*WORK ITEM*
Continue the forum thread about replacing a leaking distributor, starting after its last post.

*EXCERPT TO READ*
I called the dealer and they said that it would be best to replace the whole distributor. They said that the individual seals are not for sale for purchase alone. And the price for the dizzy is 463 + core! OWW!


----------



## gfriedman (Oct 12, 2005)

You can get it for $250 less rebuilt but make sure you get at least 1 year warranty


----------



## LONDONDERRY (May 19, 2004)

Yup the price is about what I paid for. The other alternative is to do what gfriedman menioned. Just to reinerate what he mentioned, MAKE SURE YOU KNOW THE WARRENTY!!


Good luck
Frank


----------



## MoDfatha (Feb 6, 2006)

LONDONDERRY said:


> Yup the price is about what I paid for. The other alternative is to do what gfriedman menioned. Just to reinerate what he mentioned, MAKE SURE YOU KNOW THE WARRENTY!!
> 
> 
> Good luck
> Frank



I think im gonna start by tearing it apart this weekend and seeing if I cant just replace the seals first or use a gasket maker compound to fix it; then i will clean up the dizzy really good and use electrical cleaner on it and let it dry out and see where that puts me. If that doesnt do the job I will just replace the dizzy completely.

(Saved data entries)

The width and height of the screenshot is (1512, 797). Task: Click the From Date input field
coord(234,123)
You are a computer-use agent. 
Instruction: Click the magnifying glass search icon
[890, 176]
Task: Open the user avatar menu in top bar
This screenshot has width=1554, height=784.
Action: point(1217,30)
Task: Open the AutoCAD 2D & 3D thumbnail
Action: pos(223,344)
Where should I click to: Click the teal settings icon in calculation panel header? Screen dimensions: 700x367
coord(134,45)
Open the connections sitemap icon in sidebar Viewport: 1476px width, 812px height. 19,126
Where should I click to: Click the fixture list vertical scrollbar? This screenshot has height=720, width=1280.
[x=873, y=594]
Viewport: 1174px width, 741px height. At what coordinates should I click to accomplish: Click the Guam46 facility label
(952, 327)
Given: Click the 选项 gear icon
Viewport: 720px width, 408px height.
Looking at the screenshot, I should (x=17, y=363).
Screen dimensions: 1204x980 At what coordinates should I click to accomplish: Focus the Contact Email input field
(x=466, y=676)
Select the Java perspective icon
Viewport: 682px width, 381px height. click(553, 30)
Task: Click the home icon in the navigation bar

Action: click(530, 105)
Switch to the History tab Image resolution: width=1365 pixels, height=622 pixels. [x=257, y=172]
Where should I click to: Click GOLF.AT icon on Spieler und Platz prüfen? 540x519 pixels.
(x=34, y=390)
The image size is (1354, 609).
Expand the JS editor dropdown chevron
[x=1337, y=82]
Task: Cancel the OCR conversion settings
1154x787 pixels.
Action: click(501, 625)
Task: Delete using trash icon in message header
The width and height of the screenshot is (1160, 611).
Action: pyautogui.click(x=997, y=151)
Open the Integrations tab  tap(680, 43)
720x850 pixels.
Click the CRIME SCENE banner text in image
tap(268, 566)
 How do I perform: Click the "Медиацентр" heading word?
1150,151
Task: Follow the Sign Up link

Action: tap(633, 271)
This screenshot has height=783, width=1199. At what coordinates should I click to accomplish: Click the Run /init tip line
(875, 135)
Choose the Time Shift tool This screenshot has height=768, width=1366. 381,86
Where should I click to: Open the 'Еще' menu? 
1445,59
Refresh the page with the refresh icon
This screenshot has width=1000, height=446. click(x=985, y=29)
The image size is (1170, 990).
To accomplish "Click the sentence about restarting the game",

*RESPONSE AREA*
----------



## ssaemployee777 (Jan 8, 2006)

MoDfatha said:


> Can you recommend a place to get the seal from? Do I have to go to the Nissan Dealer? What is that particular seal called so I can reference it?



try this:

http://www.trademotion.com/partlocator/index.cfm?action=searchCatalogOEM&siteid=214027

put in 221311e401 for the part number

Part Number Search Results : OEM Catalog 
Item Number MSRP Core Price Price 
221311e401 $3.07 $0.00 $2.30 

SEAL-O RING

It will be cheaper if you can get it from local nissan dealer, since you won't have to pay shipping charges. I myself got it from the local dealer in my area. Do you only have one dealer in your area?


----------



## KA24Tech (Feb 2, 2004)

I recommend checking for oil and cleaning out the distributor with electrical contact cleaner and driving it. If it clears up the seal will probably fix it for a fair amount of time. Check with Performance Nissan http://www.trademotion.com/partlocator/index.cfm?siteid=214252 or Courtesy Nissan http://www.courtesyparts.com/altima/U13_engine-electrical.html
If it doesn't change with just a cleaning then more diagnosis time is needed.
Just a thought.

Troy


----------



## MoDfatha (Feb 6, 2006)

ssaemployee777 said:


> try this:
> 
> http://www.trademotion.com/partlocator/index.cfm?action=searchCatalogOEM&siteid=214027
> 
> ...



I ordered two of these. I will pull this bitch apart this weekend and see what I find. THANKS SO MUCH FOR POSTING THE LINK TO THIS [email protected] I could have never done it without this forum and may have spent hundreds more on the whole dizzy just for the seal. TY! :cheers:


----------



## ssaemployee777 (Jan 8, 2006)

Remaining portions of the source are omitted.